Problem: Retype, exactly as written, every line from the one containing "Screen dimensions: 350x378" through the last line of the records below, both included; skip the pictures.

Given data:
'''

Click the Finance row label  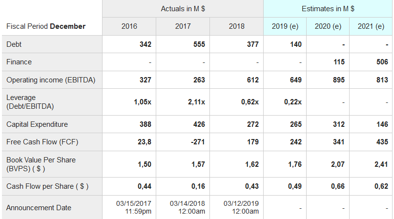pyautogui.click(x=19, y=62)
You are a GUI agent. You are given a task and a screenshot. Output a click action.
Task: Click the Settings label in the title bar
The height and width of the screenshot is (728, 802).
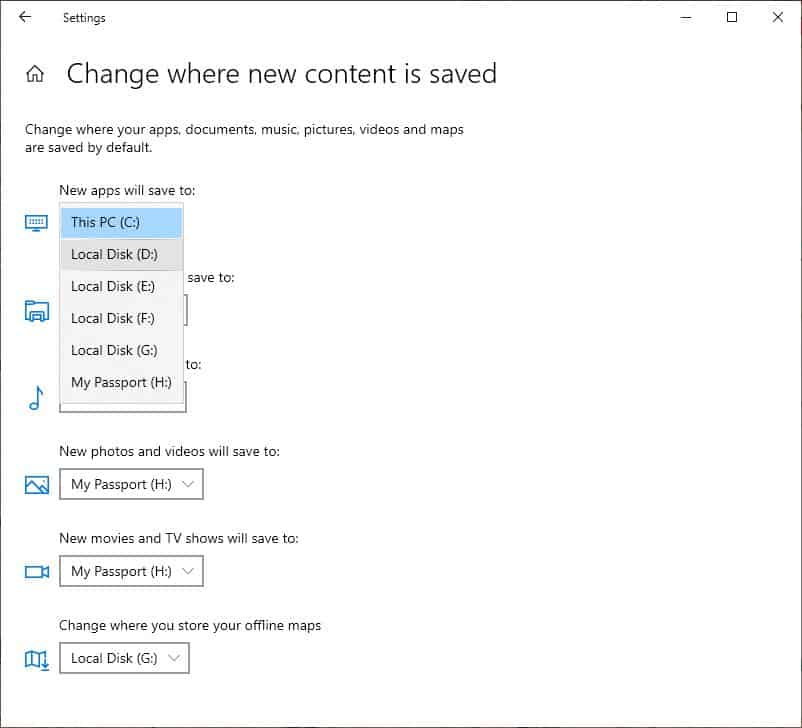tap(84, 17)
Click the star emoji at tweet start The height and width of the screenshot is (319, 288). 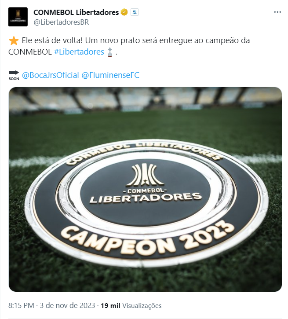[14, 40]
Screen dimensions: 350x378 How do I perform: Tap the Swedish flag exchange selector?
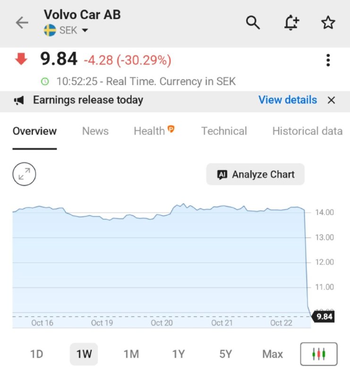click(50, 30)
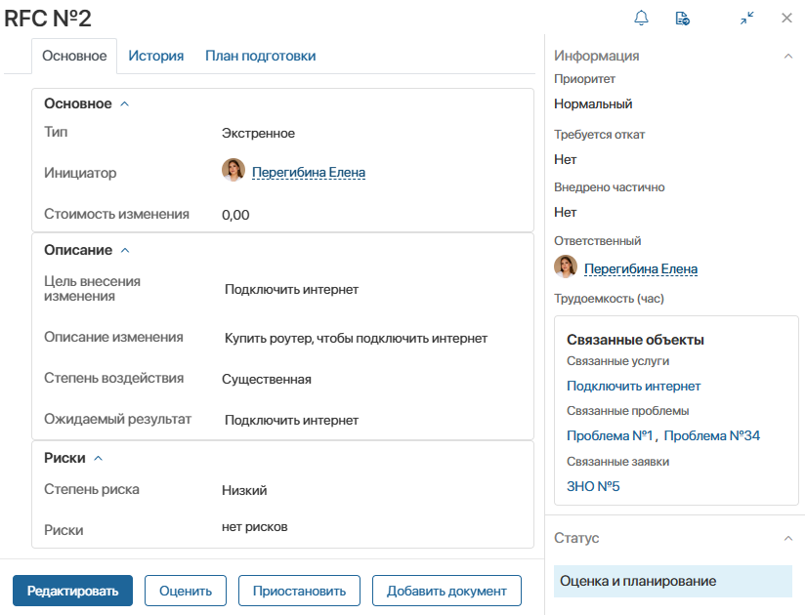Collapse the Основное section
The width and height of the screenshot is (806, 615).
124,104
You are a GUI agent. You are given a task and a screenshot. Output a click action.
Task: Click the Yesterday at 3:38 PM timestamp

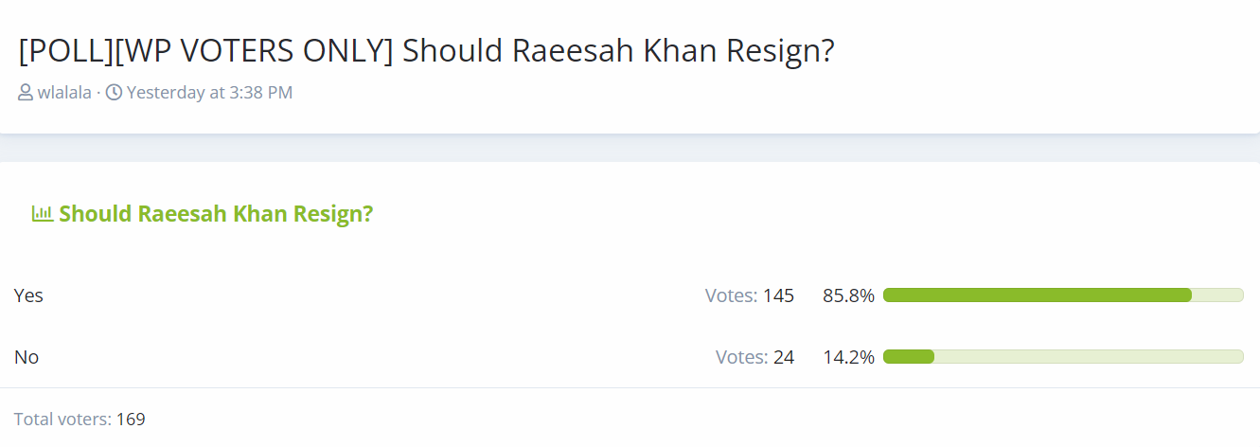point(209,93)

'''

Result of the exercise:
Screen dimensions: 350x378 How do I perform: Tap the Swedish flag exchange selector?
click(50, 30)
Collapse the Основное section
The width and height of the screenshot is (806, 615).
124,104
You are a GUI agent. You are given a task and a screenshot. Output a click action.
Task: Click the Yesterday at 3:38 PM timestamp

point(209,93)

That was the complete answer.